* [Task instructions]:
Please set down, with no changes, every line of the material below from the one containing "Screen dimensions: 1469x621" through the end. Skip the pictures.

* [Data records]:
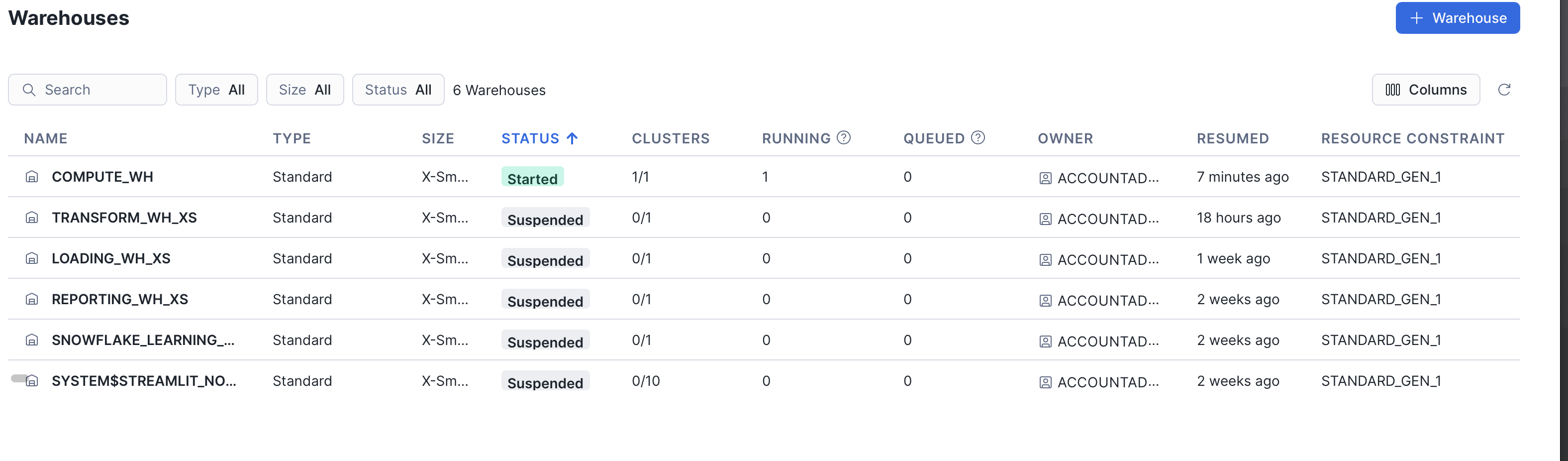Click the warehouse icon beside TRANSFORM_WH_XS

pyautogui.click(x=32, y=218)
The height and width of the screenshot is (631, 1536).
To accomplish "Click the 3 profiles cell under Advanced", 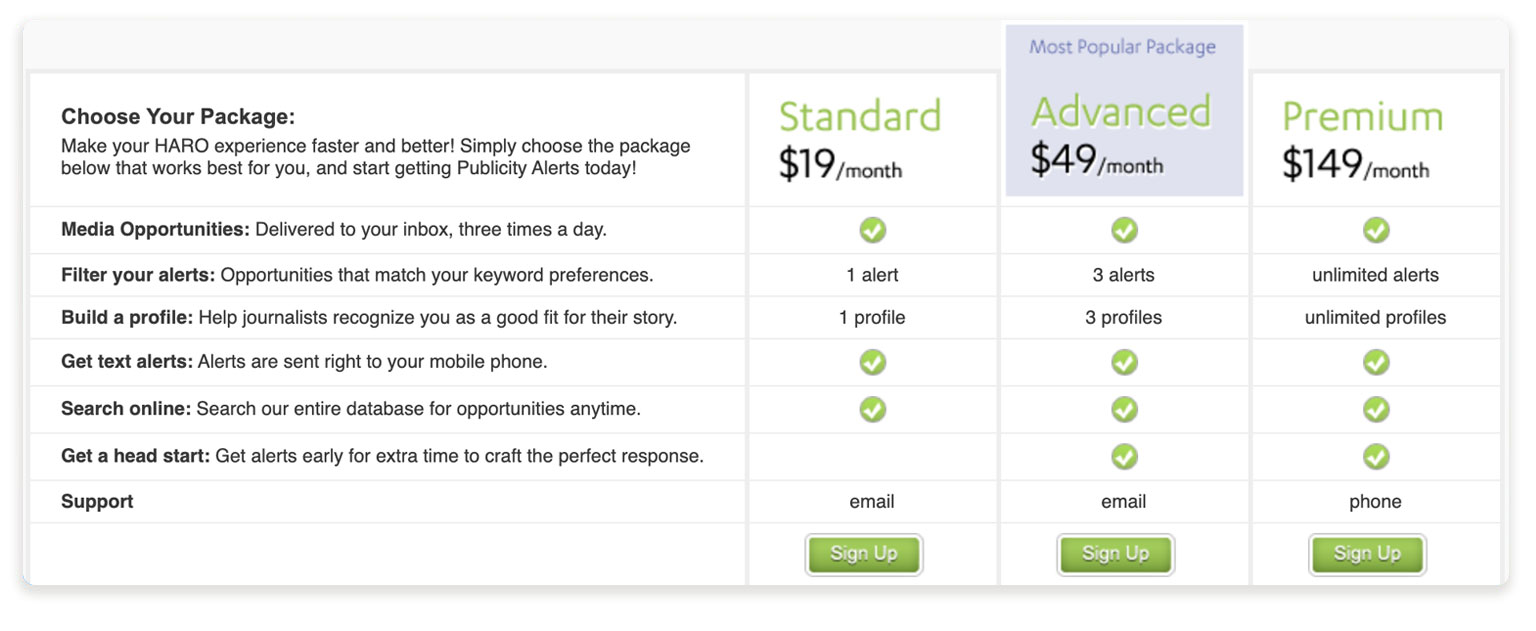I will pyautogui.click(x=1124, y=318).
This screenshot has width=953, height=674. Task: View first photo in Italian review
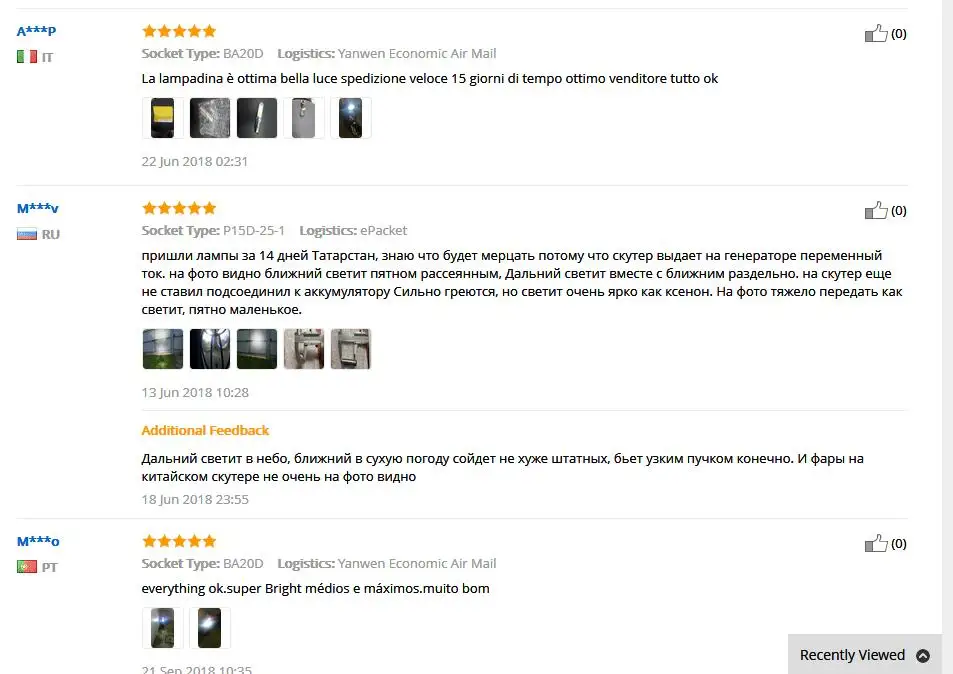(x=163, y=118)
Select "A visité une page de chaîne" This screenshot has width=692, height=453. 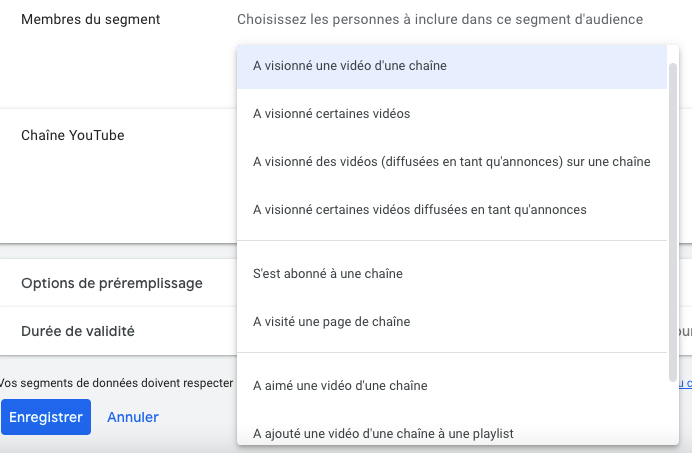pos(332,322)
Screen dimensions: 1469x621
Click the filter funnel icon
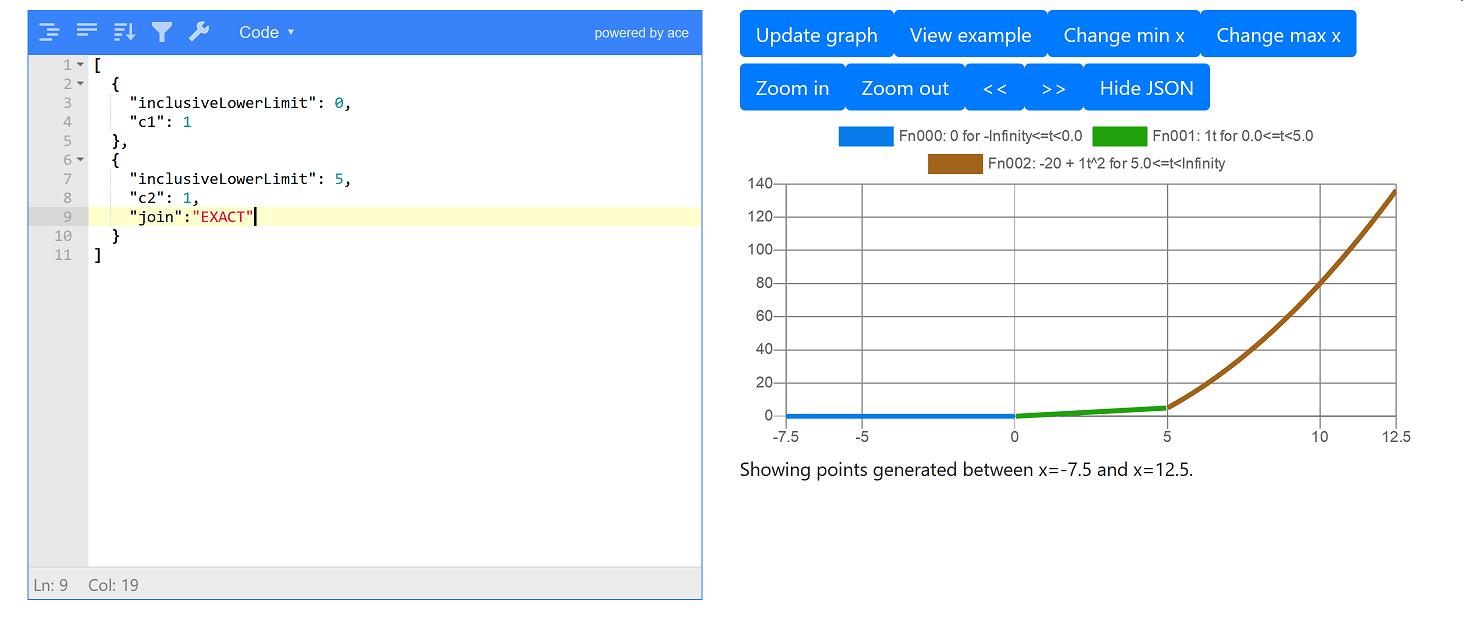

* [Exercise response]:
Screen dimensions: 1469x621
Click the filter funnel icon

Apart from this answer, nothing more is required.